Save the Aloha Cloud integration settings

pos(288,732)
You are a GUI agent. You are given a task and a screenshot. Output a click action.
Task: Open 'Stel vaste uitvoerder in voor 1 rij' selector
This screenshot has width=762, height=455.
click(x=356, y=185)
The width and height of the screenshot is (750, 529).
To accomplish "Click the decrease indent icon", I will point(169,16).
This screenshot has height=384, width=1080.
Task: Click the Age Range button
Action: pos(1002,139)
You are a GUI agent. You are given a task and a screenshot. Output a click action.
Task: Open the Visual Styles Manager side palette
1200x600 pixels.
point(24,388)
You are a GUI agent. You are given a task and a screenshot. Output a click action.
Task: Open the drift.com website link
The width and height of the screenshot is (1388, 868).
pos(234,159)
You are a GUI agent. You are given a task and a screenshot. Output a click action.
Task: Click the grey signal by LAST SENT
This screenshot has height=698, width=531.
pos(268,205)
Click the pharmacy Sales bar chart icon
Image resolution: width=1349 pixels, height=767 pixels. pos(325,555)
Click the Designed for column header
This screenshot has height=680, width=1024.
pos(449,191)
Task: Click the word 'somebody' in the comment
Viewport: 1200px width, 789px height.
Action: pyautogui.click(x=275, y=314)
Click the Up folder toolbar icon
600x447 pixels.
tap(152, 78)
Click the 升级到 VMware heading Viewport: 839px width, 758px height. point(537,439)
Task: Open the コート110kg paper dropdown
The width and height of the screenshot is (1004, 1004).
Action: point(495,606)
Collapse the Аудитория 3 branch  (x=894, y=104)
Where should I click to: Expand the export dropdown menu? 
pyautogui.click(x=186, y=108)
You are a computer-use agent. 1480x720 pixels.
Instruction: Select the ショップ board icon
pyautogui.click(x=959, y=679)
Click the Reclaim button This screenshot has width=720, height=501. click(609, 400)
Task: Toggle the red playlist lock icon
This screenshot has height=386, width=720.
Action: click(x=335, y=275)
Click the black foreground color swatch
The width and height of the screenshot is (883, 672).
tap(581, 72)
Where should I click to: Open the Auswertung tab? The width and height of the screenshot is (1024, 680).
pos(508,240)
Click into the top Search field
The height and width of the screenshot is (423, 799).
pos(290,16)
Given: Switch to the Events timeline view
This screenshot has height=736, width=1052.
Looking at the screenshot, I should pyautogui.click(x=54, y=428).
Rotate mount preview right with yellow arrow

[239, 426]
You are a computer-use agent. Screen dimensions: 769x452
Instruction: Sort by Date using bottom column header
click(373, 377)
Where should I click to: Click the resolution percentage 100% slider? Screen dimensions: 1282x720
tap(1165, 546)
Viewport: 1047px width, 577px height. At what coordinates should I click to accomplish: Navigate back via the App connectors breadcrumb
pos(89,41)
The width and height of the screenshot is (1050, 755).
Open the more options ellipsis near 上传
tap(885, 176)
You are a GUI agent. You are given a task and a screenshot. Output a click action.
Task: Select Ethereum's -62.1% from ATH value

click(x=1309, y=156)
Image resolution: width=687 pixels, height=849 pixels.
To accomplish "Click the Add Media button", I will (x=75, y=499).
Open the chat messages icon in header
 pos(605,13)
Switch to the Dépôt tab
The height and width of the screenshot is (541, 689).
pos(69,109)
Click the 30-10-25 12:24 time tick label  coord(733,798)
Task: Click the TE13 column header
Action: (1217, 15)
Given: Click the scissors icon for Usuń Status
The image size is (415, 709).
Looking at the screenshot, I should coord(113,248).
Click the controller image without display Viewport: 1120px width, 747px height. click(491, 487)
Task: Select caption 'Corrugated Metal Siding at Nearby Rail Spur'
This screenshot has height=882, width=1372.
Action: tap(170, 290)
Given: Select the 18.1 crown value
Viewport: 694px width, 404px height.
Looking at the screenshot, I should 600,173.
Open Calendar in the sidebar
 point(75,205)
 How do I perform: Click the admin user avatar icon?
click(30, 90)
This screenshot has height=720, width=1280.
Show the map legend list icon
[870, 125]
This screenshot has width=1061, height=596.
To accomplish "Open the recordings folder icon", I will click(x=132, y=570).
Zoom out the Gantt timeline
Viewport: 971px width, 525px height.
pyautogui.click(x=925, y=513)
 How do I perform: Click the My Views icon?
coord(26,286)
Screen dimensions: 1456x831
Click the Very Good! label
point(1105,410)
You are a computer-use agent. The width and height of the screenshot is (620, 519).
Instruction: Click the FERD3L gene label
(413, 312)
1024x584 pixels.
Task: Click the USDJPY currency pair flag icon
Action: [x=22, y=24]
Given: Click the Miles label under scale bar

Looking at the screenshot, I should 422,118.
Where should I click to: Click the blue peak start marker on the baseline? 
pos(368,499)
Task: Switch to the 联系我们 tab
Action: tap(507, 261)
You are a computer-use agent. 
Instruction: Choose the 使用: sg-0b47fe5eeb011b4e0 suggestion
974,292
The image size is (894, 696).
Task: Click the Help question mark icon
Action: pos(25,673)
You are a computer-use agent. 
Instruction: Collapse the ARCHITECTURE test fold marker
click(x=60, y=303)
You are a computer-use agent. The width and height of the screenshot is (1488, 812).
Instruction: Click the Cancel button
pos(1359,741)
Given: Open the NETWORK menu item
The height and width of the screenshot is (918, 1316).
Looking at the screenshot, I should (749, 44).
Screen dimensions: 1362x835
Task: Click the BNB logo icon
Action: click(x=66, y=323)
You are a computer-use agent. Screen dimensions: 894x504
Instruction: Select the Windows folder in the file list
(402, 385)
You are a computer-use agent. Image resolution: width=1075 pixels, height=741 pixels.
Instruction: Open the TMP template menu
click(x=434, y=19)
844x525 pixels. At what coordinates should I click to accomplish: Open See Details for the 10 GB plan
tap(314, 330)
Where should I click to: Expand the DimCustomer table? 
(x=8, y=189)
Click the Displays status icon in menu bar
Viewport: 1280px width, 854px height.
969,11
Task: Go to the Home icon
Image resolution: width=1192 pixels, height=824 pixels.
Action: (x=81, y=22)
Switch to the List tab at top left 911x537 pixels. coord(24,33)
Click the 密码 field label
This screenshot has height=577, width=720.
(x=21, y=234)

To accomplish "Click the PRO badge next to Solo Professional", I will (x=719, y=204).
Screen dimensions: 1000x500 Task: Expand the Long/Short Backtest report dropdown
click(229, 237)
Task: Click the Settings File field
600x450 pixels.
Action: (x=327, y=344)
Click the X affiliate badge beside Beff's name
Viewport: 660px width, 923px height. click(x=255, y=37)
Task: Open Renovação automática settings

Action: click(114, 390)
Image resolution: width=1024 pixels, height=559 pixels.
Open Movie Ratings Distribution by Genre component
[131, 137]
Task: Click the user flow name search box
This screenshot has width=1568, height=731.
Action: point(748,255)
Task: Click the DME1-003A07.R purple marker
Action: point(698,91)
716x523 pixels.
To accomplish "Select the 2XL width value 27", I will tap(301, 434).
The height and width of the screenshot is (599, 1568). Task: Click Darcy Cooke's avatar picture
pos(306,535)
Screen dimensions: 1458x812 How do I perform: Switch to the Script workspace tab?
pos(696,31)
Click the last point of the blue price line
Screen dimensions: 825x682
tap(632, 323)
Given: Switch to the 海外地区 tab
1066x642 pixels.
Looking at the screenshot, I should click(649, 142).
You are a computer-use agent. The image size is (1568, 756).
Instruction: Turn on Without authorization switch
^^^^^^^^
• **Activity**
From the first line of the listing above to the line with "Task: Click the grey signal by LAST SENT", please transcribe each line exactly, both ends included, and nothing beyond that.

• **Output for this task**
Save the Aloha Cloud integration settings

pos(288,732)
You are a GUI agent. You are given a task and a screenshot. Output a click action.
Task: Open 'Stel vaste uitvoerder in voor 1 rij' selector
This screenshot has width=762, height=455.
click(x=356, y=185)
The width and height of the screenshot is (750, 529).
To accomplish "Click the decrease indent icon", I will point(169,16).
This screenshot has height=384, width=1080.
Task: Click the Age Range button
Action: pos(1002,139)
You are a GUI agent. You are given a task and a screenshot. Output a click action.
Task: Open the Visual Styles Manager side palette
1200x600 pixels.
point(24,388)
You are a GUI agent. You are given a task and a screenshot. Output a click action.
Task: Open the drift.com website link
The width and height of the screenshot is (1388, 868).
pos(234,159)
You are a GUI agent. You are given a task and a screenshot. Output a click action.
Task: Click the grey signal by LAST SENT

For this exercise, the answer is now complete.